Zeus was the most important of the Olympian gods. He acquired this status by defeating Cronos, his father, who’d had absolute control before their confrontation. However, right from the start, Zeus had a particular destiny.
The myth of Zeus claims that Cronus, the god of creation, received a prophecy from his mother, Gaia. She predicted that one of his sons would end up depriving him of the throne. For this reason, Cronus swallowed every child he had with his wife, Rhea.
Distressed by the situation, Rea wanted to save the youngest of her children. Therefore, when it was time for her to give birth, she went to the Island of Crete and had her baby in secret. Then, she gave Cronos some stones wrapped in swaddling clothes. The god swallowed the package, not unsuspecting of the deception.
“I believe that if one always looked at the skies, one would end up with wings.”
The myth of Zeus: the origin
There are several versions of the childhood of the sky god. The most traditional indicates that he was nursed by a goat named Amalthea. Some young warriors, called Curetes, guarded him. They clashed their weapons when the child cried so that Cronos wouldn’t hear him.
Another of the most widespread versions of the myth of Zeus indicates that the god was raised by a nymph named Adamanthea. She knew that Cronus ruled the heavens, the earth, and the sea. So, to hide the little boy, she hung him from a tree with ropes. Thus, he was suspended between heaven, earth, and the sea and Cronos couldn’t see him.
When Zeus became an adult, he forced Cronus to regurgitate everything he’d swallowed. First, came the stone wrapped in swaddling clothes and then his brothers, in the reverse order from which they’d been swallowed. After this, he released the Hecatonchires, giants with 100 arms and 50 faces, who were brothers of Cronos and had been imprisoned in Tartarus.
The myth of Zeus also claims that he released the Cyclopes, giants with only one eye on their foreheads, who were confined in a dungeon in Tartarus. To free these beings, Zeus killed Campe, a monster that was half woman and half sea monster. She also had parts of other dangerous animals protruding from her body.
The new Olympus
To establish his rule, Zeus and his brothers, as well as the beings he’d freed, waged a colossal war against the Titans. This confrontation was known as Titanomachy. He won in the end and the defeated were imprisoned in Tartarus, the deepest place on Earth.
After the victory, Zeus and his older brothers, Poseidon and Hades, cast lots for world dominance. Zeus was given dominance of the sky and the air. Poseidon was given the oceans, and Hades was given the world of the dead or the underworld. Thus, the three, together, ruled the Earth.

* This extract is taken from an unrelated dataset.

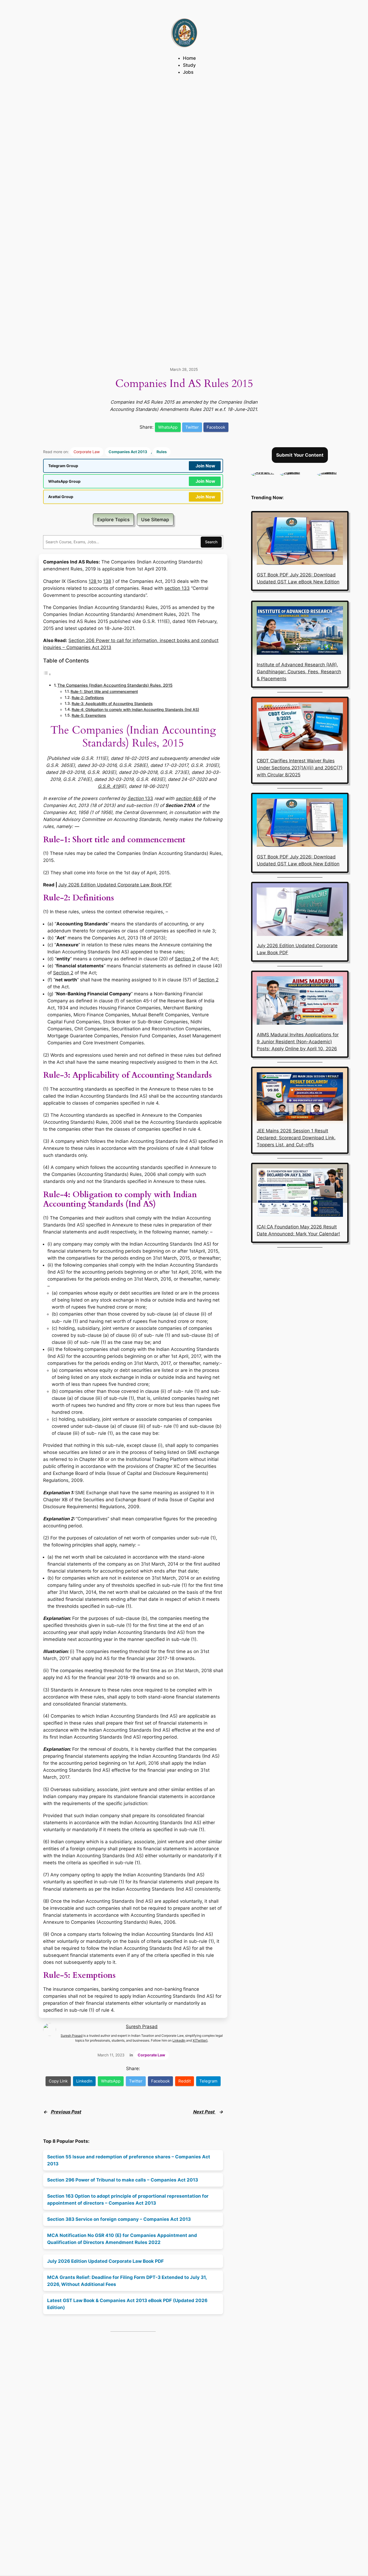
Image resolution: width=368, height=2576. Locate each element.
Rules (162, 451)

Zeus’s first wife was Metis, a prudent and cunning Titaness. She’d helped the sky god give Cronos a potion that poisoned him, causing him to regurgitate his children. She prophesied that she’d give birth to a daughter who’d rule the world. Zeus then swallowed the child. Later, from his forehead was born Athena. However, she never overthrew her father.
An imposing god
The myth of Zeus claims that he married Hera, his sister. She didn’t want to marry him, but he turned himself into a wounded bird. When Hera cradled the bird on her chest, Zeus resumed his form and ravished her. She then agreed to marry him.
Zeus and Hera had four children: Ares the god of war; Eileithyia, the goddess of childbirth; Hebe, the goddess of eternal youth; and Hephaestus, the god of fire. However, the sky god had countless other adventures with different goddesses and mortals. Indeed, with Themis, the goddess of justice, he had six daughters. He also had children with Demeter and Leto.
Zeus also had many other children with mortal women. Among them were Hercules, Dionysus, Castor and Pollux, and Helen of Troy. Zeus appears in almost every episode of Greek mythology. None of them makes any reference to his power being usurped by any other being.